• **Work instruction**
What is needed is an exact copy of every entry below.

-=-=-

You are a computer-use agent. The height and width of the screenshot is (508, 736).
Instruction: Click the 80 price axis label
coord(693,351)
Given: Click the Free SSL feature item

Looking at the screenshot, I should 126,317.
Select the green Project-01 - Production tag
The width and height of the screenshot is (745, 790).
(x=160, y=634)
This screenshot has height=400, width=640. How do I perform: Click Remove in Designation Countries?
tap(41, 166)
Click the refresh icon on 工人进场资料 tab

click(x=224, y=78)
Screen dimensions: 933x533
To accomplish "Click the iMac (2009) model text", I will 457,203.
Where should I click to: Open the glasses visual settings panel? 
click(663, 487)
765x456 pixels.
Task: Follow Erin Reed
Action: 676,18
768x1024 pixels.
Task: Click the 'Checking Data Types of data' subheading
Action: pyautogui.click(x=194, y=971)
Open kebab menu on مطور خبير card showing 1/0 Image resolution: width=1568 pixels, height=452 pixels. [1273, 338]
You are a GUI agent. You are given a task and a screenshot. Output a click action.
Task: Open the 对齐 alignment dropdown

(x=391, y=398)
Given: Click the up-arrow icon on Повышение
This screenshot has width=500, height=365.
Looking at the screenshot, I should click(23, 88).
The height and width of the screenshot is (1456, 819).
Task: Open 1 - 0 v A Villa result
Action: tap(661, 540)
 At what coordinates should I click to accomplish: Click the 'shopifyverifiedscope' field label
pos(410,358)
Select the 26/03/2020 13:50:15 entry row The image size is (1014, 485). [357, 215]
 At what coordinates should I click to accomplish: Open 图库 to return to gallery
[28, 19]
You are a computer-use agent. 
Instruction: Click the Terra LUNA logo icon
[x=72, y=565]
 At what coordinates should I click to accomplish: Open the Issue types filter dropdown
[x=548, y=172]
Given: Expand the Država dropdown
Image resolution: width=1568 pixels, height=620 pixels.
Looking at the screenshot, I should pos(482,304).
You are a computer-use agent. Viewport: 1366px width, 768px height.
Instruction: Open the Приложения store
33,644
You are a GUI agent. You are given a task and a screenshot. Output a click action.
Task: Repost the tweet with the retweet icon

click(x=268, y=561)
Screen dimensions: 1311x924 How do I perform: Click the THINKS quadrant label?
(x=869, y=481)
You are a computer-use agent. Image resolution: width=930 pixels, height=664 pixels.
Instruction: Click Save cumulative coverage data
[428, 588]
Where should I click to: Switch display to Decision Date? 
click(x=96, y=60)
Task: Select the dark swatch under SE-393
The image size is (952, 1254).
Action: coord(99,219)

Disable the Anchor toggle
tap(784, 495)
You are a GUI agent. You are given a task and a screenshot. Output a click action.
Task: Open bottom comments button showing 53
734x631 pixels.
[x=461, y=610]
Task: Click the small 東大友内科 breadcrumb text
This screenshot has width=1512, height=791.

-=-=-

• **Answer for this exercise**
You are a computer-use agent. The height and width of the screenshot is (508, 736).
Instruction: Click the 80 price axis label
coord(693,351)
Given: Click the Free SSL feature item

Looking at the screenshot, I should 126,317.
Select the green Project-01 - Production tag
The width and height of the screenshot is (745, 790).
(x=160, y=634)
This screenshot has height=400, width=640. How do I perform: Click Remove in Designation Countries?
tap(41, 166)
Click the refresh icon on 工人进场资料 tab

click(x=224, y=78)
Screen dimensions: 933x533
To accomplish "Click the iMac (2009) model text", I will 457,203.
Where should I click to: Open the glasses visual settings panel? 
click(663, 487)
765x456 pixels.
Task: Follow Erin Reed
Action: 676,18
768x1024 pixels.
Task: Click the 'Checking Data Types of data' subheading
Action: pyautogui.click(x=194, y=971)
Open kebab menu on مطور خبير card showing 1/0 Image resolution: width=1568 pixels, height=452 pixels. [1273, 338]
You are a GUI agent. You are given a task and a screenshot. Output a click action.
Task: Open the 对齐 alignment dropdown

(x=391, y=398)
Given: Click the up-arrow icon on Повышение
This screenshot has width=500, height=365.
Looking at the screenshot, I should click(23, 88).
The height and width of the screenshot is (1456, 819).
Task: Open 1 - 0 v A Villa result
Action: tap(661, 540)
 At what coordinates should I click to accomplish: Click the 'shopifyverifiedscope' field label
pos(410,358)
Select the 26/03/2020 13:50:15 entry row The image size is (1014, 485). [357, 215]
 At what coordinates should I click to accomplish: Open 图库 to return to gallery
[28, 19]
You are a computer-use agent. 
Instruction: Click the Terra LUNA logo icon
[x=72, y=565]
 At what coordinates should I click to accomplish: Open the Issue types filter dropdown
[x=548, y=172]
Given: Expand the Država dropdown
Image resolution: width=1568 pixels, height=620 pixels.
Looking at the screenshot, I should pos(482,304).
You are a computer-use agent. Viewport: 1366px width, 768px height.
Instruction: Open the Приложения store
33,644
You are a GUI agent. You are given a task and a screenshot. Output a click action.
Task: Repost the tweet with the retweet icon

click(x=268, y=561)
Screen dimensions: 1311x924 How do I perform: Click the THINKS quadrant label?
(x=869, y=481)
You are a computer-use agent. Image resolution: width=930 pixels, height=664 pixels.
Instruction: Click Save cumulative coverage data
[428, 588]
Where should I click to: Switch display to Decision Date? 
click(x=96, y=60)
Task: Select the dark swatch under SE-393
The image size is (952, 1254).
Action: coord(99,219)

Disable the Anchor toggle
tap(784, 495)
You are a GUI agent. You are given a task and a screenshot. Output a click action.
Task: Open bottom comments button showing 53
734x631 pixels.
[x=461, y=610]
Task: Click the small 東大友内科 breadcrumb text
This screenshot has width=1512, height=791.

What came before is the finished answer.